* Exercise brief
Each entry should be duplicated exactly, with no line missing.

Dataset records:
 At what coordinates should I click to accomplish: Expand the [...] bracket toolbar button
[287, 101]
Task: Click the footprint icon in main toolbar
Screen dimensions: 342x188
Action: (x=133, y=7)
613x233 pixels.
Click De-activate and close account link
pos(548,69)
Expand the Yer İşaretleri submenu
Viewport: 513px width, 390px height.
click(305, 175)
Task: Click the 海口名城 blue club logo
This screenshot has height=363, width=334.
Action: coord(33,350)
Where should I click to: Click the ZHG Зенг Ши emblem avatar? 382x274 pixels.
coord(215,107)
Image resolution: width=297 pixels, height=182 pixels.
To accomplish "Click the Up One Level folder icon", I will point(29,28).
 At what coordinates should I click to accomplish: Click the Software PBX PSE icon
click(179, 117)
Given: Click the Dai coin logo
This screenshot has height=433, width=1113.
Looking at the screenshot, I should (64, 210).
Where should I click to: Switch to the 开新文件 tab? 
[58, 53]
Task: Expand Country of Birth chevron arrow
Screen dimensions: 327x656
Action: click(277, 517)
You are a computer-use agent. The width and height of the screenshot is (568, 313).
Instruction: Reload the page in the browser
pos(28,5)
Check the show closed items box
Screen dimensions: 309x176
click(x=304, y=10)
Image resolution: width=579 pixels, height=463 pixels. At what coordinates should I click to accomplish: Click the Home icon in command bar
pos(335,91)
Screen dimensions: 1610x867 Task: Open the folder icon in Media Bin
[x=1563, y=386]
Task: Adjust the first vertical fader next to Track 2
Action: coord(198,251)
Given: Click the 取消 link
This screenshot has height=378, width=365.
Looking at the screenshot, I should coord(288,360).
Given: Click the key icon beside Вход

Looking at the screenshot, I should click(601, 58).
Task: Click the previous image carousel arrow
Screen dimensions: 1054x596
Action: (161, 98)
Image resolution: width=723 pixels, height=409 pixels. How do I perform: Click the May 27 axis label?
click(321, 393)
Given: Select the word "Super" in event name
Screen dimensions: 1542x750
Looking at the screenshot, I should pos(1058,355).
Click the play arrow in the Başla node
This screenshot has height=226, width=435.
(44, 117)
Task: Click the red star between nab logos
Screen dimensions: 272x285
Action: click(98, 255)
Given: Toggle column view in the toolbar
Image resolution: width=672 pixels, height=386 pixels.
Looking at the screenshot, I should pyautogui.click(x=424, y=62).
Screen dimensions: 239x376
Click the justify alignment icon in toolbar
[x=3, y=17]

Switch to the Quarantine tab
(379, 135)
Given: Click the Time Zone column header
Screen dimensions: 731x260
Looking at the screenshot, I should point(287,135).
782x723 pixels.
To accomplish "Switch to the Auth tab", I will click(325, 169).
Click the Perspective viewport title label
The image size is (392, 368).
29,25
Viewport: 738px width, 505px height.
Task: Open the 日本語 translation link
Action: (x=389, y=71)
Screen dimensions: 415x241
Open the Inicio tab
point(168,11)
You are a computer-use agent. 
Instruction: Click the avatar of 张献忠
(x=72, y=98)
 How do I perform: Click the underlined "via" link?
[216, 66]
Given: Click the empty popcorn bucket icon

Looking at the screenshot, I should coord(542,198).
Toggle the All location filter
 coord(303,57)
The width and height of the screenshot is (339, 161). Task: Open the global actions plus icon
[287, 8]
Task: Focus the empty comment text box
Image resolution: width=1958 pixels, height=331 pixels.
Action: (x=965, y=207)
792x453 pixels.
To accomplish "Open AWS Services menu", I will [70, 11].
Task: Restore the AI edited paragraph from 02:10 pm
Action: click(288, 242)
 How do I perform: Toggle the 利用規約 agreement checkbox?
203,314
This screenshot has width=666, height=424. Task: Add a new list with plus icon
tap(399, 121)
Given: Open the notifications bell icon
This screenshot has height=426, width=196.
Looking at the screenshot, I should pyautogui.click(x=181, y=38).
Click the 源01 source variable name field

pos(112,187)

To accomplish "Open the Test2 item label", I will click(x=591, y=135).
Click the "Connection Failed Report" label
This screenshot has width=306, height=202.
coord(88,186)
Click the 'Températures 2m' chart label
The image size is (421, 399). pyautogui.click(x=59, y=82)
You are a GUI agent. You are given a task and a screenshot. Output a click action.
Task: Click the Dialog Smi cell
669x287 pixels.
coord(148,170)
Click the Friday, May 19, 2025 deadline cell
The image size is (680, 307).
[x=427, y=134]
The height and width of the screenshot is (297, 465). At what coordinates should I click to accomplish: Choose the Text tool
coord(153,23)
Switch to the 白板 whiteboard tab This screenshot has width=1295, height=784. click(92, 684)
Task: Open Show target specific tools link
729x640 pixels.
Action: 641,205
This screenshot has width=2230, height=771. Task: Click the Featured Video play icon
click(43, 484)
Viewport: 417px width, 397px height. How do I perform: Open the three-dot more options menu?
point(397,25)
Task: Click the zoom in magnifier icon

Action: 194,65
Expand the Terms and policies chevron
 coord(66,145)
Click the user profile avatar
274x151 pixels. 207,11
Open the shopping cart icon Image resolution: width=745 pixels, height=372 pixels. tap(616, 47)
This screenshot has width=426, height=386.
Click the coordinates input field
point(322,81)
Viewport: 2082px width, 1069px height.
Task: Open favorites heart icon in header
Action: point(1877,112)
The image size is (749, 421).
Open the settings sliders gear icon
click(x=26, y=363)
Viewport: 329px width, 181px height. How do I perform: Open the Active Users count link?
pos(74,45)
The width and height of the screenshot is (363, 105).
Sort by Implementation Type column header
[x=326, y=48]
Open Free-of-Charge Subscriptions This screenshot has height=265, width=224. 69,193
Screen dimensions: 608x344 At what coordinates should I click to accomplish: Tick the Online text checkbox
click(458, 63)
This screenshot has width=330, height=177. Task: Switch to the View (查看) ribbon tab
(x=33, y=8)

* Output for this task
 At what coordinates should I click to accomplish: Expand the [...] bracket toolbar button
[287, 101]
Task: Click the footprint icon in main toolbar
Screen dimensions: 342x188
Action: (x=133, y=7)
613x233 pixels.
Click De-activate and close account link
pos(548,69)
Expand the Yer İşaretleri submenu
Viewport: 513px width, 390px height.
click(305, 175)
Task: Click the 海口名城 blue club logo
This screenshot has height=363, width=334.
Action: coord(33,350)
Where should I click to: Click the ZHG Зенг Ши emblem avatar? 382x274 pixels.
coord(215,107)
Image resolution: width=297 pixels, height=182 pixels.
To accomplish "Click the Up One Level folder icon", I will point(29,28).
 At what coordinates should I click to accomplish: Click the Software PBX PSE icon
click(179, 117)
Given: Click the Dai coin logo
This screenshot has height=433, width=1113.
Looking at the screenshot, I should (64, 210).
Where should I click to: Switch to the 开新文件 tab? 
[58, 53]
Task: Expand Country of Birth chevron arrow
Screen dimensions: 327x656
Action: click(277, 517)
You are a computer-use agent. The width and height of the screenshot is (568, 313).
Instruction: Reload the page in the browser
pos(28,5)
Check the show closed items box
Screen dimensions: 309x176
click(x=304, y=10)
Image resolution: width=579 pixels, height=463 pixels. At what coordinates should I click to accomplish: Click the Home icon in command bar
pos(335,91)
Screen dimensions: 1610x867 Task: Open the folder icon in Media Bin
[x=1563, y=386]
Task: Adjust the first vertical fader next to Track 2
Action: coord(198,251)
Given: Click the 取消 link
This screenshot has height=378, width=365.
Looking at the screenshot, I should coord(288,360).
Given: Click the key icon beside Вход

Looking at the screenshot, I should click(601, 58).
Task: Click the previous image carousel arrow
Screen dimensions: 1054x596
Action: (161, 98)
Image resolution: width=723 pixels, height=409 pixels. How do I perform: Click the May 27 axis label?
click(321, 393)
Given: Select the word "Super" in event name
Screen dimensions: 1542x750
Looking at the screenshot, I should pos(1058,355).
Click the play arrow in the Başla node
This screenshot has height=226, width=435.
(44, 117)
Task: Click the red star between nab logos
Screen dimensions: 272x285
Action: click(98, 255)
Given: Toggle column view in the toolbar
Image resolution: width=672 pixels, height=386 pixels.
Looking at the screenshot, I should pyautogui.click(x=424, y=62).
Screen dimensions: 239x376
Click the justify alignment icon in toolbar
[x=3, y=17]

Switch to the Quarantine tab
(379, 135)
Given: Click the Time Zone column header
Screen dimensions: 731x260
Looking at the screenshot, I should point(287,135).
782x723 pixels.
To accomplish "Switch to the Auth tab", I will click(325, 169).
Click the Perspective viewport title label
The image size is (392, 368).
29,25
Viewport: 738px width, 505px height.
Task: Open the 日本語 translation link
Action: (x=389, y=71)
Screen dimensions: 415x241
Open the Inicio tab
point(168,11)
You are a computer-use agent. 
Instruction: Click the avatar of 张献忠
(x=72, y=98)
 How do I perform: Click the underlined "via" link?
[216, 66]
Given: Click the empty popcorn bucket icon

Looking at the screenshot, I should coord(542,198).
Toggle the All location filter
 coord(303,57)
The width and height of the screenshot is (339, 161). Task: Open the global actions plus icon
[287, 8]
Task: Focus the empty comment text box
Image resolution: width=1958 pixels, height=331 pixels.
Action: (x=965, y=207)
792x453 pixels.
To accomplish "Open AWS Services menu", I will [70, 11].
Task: Restore the AI edited paragraph from 02:10 pm
Action: click(288, 242)
 How do I perform: Toggle the 利用規約 agreement checkbox?
203,314
This screenshot has width=666, height=424. Task: Add a new list with plus icon
tap(399, 121)
Given: Open the notifications bell icon
This screenshot has height=426, width=196.
Looking at the screenshot, I should pyautogui.click(x=181, y=38).
Click the 源01 source variable name field

pos(112,187)

To accomplish "Open the Test2 item label", I will click(x=591, y=135).
Click the "Connection Failed Report" label
This screenshot has width=306, height=202.
coord(88,186)
Click the 'Températures 2m' chart label
The image size is (421, 399). pyautogui.click(x=59, y=82)
You are a GUI agent. You are given a task and a screenshot. Output a click action.
Task: Click the Dialog Smi cell
669x287 pixels.
coord(148,170)
Click the Friday, May 19, 2025 deadline cell
The image size is (680, 307).
[x=427, y=134]
The height and width of the screenshot is (297, 465). At what coordinates should I click to accomplish: Choose the Text tool
coord(153,23)
Switch to the 白板 whiteboard tab This screenshot has width=1295, height=784. click(92, 684)
Task: Open Show target specific tools link
729x640 pixels.
Action: 641,205
This screenshot has width=2230, height=771. Task: Click the Featured Video play icon
click(43, 484)
Viewport: 417px width, 397px height. How do I perform: Open the three-dot more options menu?
point(397,25)
Task: Click the zoom in magnifier icon

Action: 194,65
Expand the Terms and policies chevron
 coord(66,145)
Click the user profile avatar
274x151 pixels. 207,11
Open the shopping cart icon Image resolution: width=745 pixels, height=372 pixels. tap(616, 47)
This screenshot has width=426, height=386.
Click the coordinates input field
point(322,81)
Viewport: 2082px width, 1069px height.
Task: Open favorites heart icon in header
Action: point(1877,112)
The image size is (749, 421).
Open the settings sliders gear icon
click(x=26, y=363)
Viewport: 329px width, 181px height. How do I perform: Open the Active Users count link?
pos(74,45)
The width and height of the screenshot is (363, 105).
Sort by Implementation Type column header
[x=326, y=48]
Open Free-of-Charge Subscriptions This screenshot has height=265, width=224. 69,193
Screen dimensions: 608x344 At what coordinates should I click to accomplish: Tick the Online text checkbox
click(458, 63)
This screenshot has width=330, height=177. Task: Switch to the View (查看) ribbon tab
(x=33, y=8)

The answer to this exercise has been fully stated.